From: Asias He <asias@redhat.com>
To: Stefan Hajnoczi <stefanha@gmail.com>
Cc: Kevin Wolf <kwolf@redhat.com>,
Anthony Liguori <aliguori@us.ibm.com>,
"Michael S. Tsirkin" <mst@redhat.com>,
qemu-devel <qemu-devel@nongnu.org>, Khoa Huynh <khoa@us.ibm.com>,
Stefan Hajnoczi <stefanha@redhat.com>,
Paolo Bonzini <pbonzini@redhat.com>
Subject: Re: [Qemu-devel] [PATCH 0/7] virtio: virtio-blk data plane
Date: Wed, 21 Nov 2012 13:22:22 +0800 [thread overview]
Message-ID: <50AC650E.2080207@redhat.com> (raw)
In-Reply-To: <CAJSP0QXx5VVCU+zs-N1J5g7t1DkC5k7+S35pmfWGzytP1GL0Tg@mail.gmail.com>
On 11/20/2012 08:21 PM, Stefan Hajnoczi wrote:
> On Tue, Nov 20, 2012 at 10:02 AM, Asias He <asias@redhat.com> wrote:
>> Hello Stefan,
>>
>> On 11/15/2012 11:18 PM, Stefan Hajnoczi wrote:
>>> This series adds the -device virtio-blk-pci,x-data-plane=on property that
>>> enables a high performance I/O codepath. A dedicated thread is used to process
>>> virtio-blk requests outside the global mutex and without going through the QEMU
>>> block layer.
>>>
>>> Khoa Huynh <khoa@us.ibm.com> reported an increase from 140,000 IOPS to 600,000
>>> IOPS for a single VM using virtio-blk-data-plane in July:
>>>
>>> http://comments.gmane.org/gmane.comp.emulators.kvm.devel/94580
>>>
>>> The virtio-blk-data-plane approach was originally presented at Linux Plumbers
>>> Conference 2010. The following slides contain a brief overview:
>>>
>>> http://linuxplumbersconf.org/2010/ocw/system/presentations/651/original/Optimizing_the_QEMU_Storage_Stack.pdf
>>>
>>> The basic approach is:
>>> 1. Each virtio-blk device has a thread dedicated to handling ioeventfd
>>> signalling when the guest kicks the virtqueue.
>>> 2. Requests are processed without going through the QEMU block layer using
>>> Linux AIO directly.
>>> 3. Completion interrupts are injected via irqfd from the dedicated thread.
>>>
>>> To try it out:
>>>
>>> qemu -drive if=none,id=drive0,cache=none,aio=native,format=raw,file=...

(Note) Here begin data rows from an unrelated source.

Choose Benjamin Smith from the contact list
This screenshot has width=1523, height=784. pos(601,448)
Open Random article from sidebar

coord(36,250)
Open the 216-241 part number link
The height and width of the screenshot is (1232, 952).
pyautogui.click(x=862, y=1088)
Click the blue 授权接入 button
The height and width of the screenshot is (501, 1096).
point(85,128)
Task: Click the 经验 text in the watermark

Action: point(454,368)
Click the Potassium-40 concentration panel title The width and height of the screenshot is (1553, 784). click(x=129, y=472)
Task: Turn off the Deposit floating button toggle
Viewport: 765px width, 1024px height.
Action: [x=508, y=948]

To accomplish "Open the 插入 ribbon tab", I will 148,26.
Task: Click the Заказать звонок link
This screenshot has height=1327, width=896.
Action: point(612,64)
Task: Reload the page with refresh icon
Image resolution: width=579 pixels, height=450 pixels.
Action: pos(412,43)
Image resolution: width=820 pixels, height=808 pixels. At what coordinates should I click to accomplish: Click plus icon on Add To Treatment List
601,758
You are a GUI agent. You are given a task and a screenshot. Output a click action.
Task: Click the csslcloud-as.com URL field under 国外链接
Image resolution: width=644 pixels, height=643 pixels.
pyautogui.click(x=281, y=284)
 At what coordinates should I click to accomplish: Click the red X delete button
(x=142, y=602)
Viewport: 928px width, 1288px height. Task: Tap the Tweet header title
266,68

>>> -device virtio-blk-pci,drive=drive0,scsi=off,x-data-plane=on
>>
>>
>> Is this the latest dataplane bits:
>> (git://github.com/stefanha/qemu.git virtio-blk-data-plane)
>>
>> commit 7872075c24fa01c925d4f41faa9d04ce69bf5328
>> Author: Stefan Hajnoczi <stefanha@redhat.com>
>> Date: Wed Nov 14 15:45:38 2012 +0100
>>
>> virtio-blk: add x-data-plane=on|off performance feature
>>
>>
>> With this commit on a ramdisk based box, I am seeing about 10K IOPS with
>> x-data-plane on and 90K IOPS with x-data-plane off.
>>
>> Any ideas?
>>
>> Command line I used:
>>
>> IMG=/dev/ram0
>> x86_64-softmmu/qemu-system-x86_64 \
>> -drive file=/root/img/sid.img,if=ide \
>> -drive file=${IMG},if=none,cache=none,aio=native,id=disk1 -device
>> virtio-blk-pci,x-data-plane=off,drive=disk1,scsi=off \
>> -kernel $KERNEL -append "root=/dev/sdb1 console=tty0" \
>> -L /tmp/qemu-dataplane/share/qemu/ -nographic -vnc :0 -enable-kvm -m
>> 2048 -smp 4 -cpu qemu64,+x2apic -M pc
>
> Was just about to send out the latest patch series which addresses
> review comments, so I have tested the latest code
> (61b70fef489ce51ecd18d69afb9622c110b9315c).
>
> I was unable to reproduce a ramdisk performance regression on Linux
> 3.6.6-3.fc18.x86_64 with Intel(R) Core(TM) i7-3520M CPU @ 2.90GHz with
> 8 GB RAM.
I am using the latest upstream kernel.
> The ramdisk is 4 GB and I used your QEMU command-line with a RHEL 6.3 guest.
>
> Summary results:
> x-data-plane-on: iops=132856 aggrb=1039.1MB/s
> x-data-plane-off: iops=126236 aggrb=988.40MB/s
>
> virtio-blk-data-plane is ~5% faster in this benchmark.
>
> fio jobfile:
> [global]
> filename=/dev/vda
> blocksize=8k
> ioengine=libaio
> direct=1
> iodepth=8
> runtime=120
> time_based=1
>
> [reads]
> readwrite=randread
> numjobs=4
>
> Perf top (data-plane-on):
> 3.71% [kvm] [k] kvm_arch_vcpu_ioctl_run
> 3.27% [kernel] [k] memset <--- ramdisk
> 2.98% [kernel] [k] do_blockdev_direct_IO
> 2.82% [kvm_intel] [k] vmx_vcpu_run
> 2.66% [kernel] [k] _raw_spin_lock_irqsave
> 2.06% [kernel] [k] put_compound_page
> 2.06% [kernel] [k] __get_page_tail
> 1.83% [i915] [k] __gen6_gt_force_wake_mt_get
> 1.75% [kernel] [k] _raw_spin_unlock_irqrestore
> 1.33% qemu-system-x86_64 [.] vring_pop <--- virtio-blk-data-plane
> 1.19% [kernel] [k] compound_unlock_irqrestore
> 1.13% [kernel] [k] gup_huge_pmd
> 1.11% [kernel] [k] __audit_syscall_exit
> 1.07% [kernel] [k] put_page_testzero
> 1.01% [kernel] [k] fget
> 1.01% [kernel] [k] do_io_submit
>
> Since the ramdisk (memset and page-related functions) is so prominent
> in perf top, I also tried a 1-job 8k dd sequential write test on a
> Samsung 830 Series SSD where virtio-blk-data-plane was 9% faster than
> virtio-blk. Optimizing against ramdisk isn't a good idea IMO because
> it acts very differently from real hardware where the driver relies on
> mmio, DMA, and interrupts (vs synchronous memcpy/memset).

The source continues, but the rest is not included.